Bradecote noticed nothing at first, and then saw what had been left beneath the cot. Lying on its side, as if thrust under the concealing blanket in haste, was an empty jug.
‘I am not one who avoids drink. I can take it as well as the next man, but I have never had recourse to keeping it under my own bed. I take it this has been put here to convince you of my guilt. Well, I tell you it is totally preposterous. Whoever did it wasn’t thinking, because why would I put evidence in my own chamber? You might have demanded to search all our chambers. I shall leave one of my men here all the time from now on, until the killer is caught.’ De Grismont spoke in a mixture of outrage and disbelief. He was clearly aggrieved.
‘Your bringing this to my attention so quickly is of use to us, my lord. Thank you. With luck, your man should not be confined here much longer.’
What else could he s
ay? ‘We have someone in custody, but what you have shown me proves they are almost certainly innocent,’ was not, however accurate, likely to engender confidence. He picked up the pitcher and took it to his own room, where he left the evidence beneath his cot, in a similar position to that in which it had been found. Then he sat for a while upon the bed, head in hands, thinking ever more depressing thoughts.
The finding of the pitcher only strengthened the case for the master mason’s release. It must have been left in de Grismont’s chamber while he came out to see the commotion round Wulfstan’s body, and Master Elias was standing there, dripping, throughout. Waiting until later would have been risky and, as an afterthought, did not beat throwing it away in pease field or fish pond. No, it gave added weight to the circumstantial evidence against his other suspect, Sister Edeva, and the knowledge lay like a weight in his chest, constricting his breathing. By rights, he should get Catchpoll to release the master mason and save him a troubled night, but the concomitant to that was taking the nun into custody and leaving her in the cell instead. Well, it would do the master mason no harm, and he could surely afford to give the woman one last night of freedom. She was unlikely to go about the abbey committing acts of murder in the dark when there was a man in custody, nor to try and escape. The abbey walls were suddenly a prison to him, oppressive and forbidding. He needed fresh air.
He left the enclave and went out into the little town of Pershore itself. Walking through the gateway and back into the secular world, with shrill housewives calling children home to bed and ribald laughter emanating from the ale house, was balm to his troubled mind. Out here all the introverted, ritualised behaviour of the cloister took on a normal perspective. Bradecote wanted suddenly to go home to his manor and await the arrival of his child in peace, disturbed by no more than the rate of ripening in the wheat field, and the depredations of a roaming fox.

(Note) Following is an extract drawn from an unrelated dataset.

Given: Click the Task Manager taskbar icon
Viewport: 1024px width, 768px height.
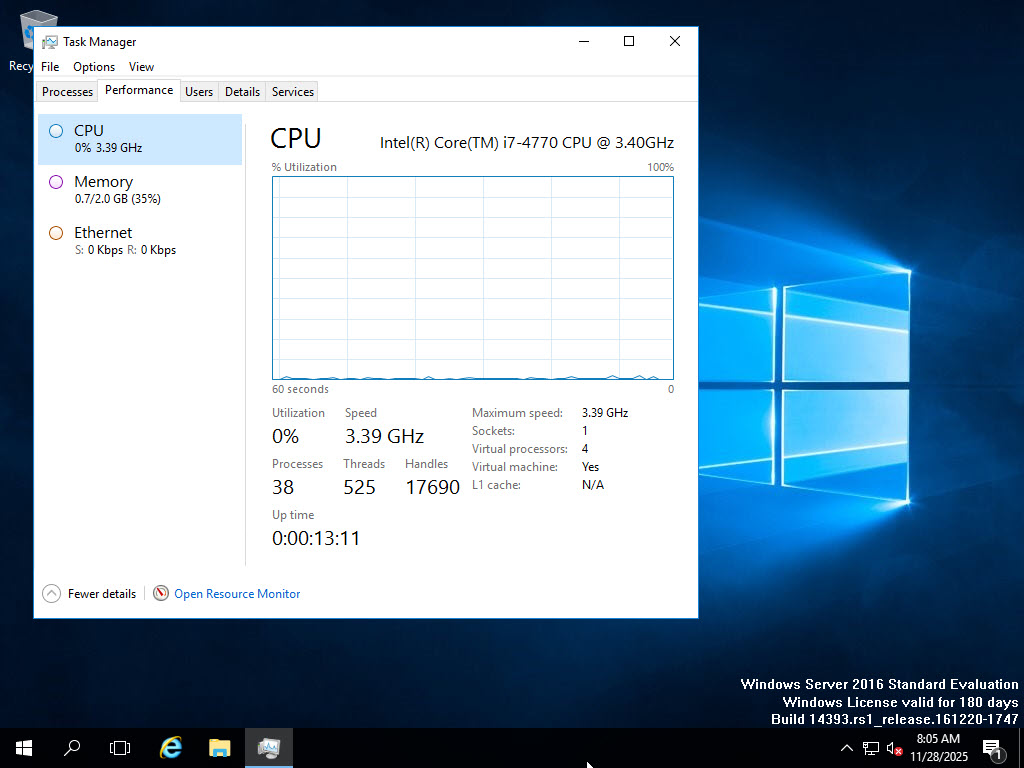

Here was the everyday he understood, and it looked so deceptively simple. Only when Brother Porter closed the abbey gate with a deadening thump behind him did his disquiet return, and though Catchpoll snored contentedly in the sleep of the just, Bradecote spent another troubled night, his dreams a phantasmagoria of unknown hanging corpses, faces at windows, puddles so deep that they swallowed up those who trod in them, and a tall, alabaster-faced woman in Benedictine garb, who smiled at him with great, sad eyes as he approached her, and at the last moment withdrew her hand from beneath her scapular and, still smiling, stabbed him through the heart with a darning needle of impossible length.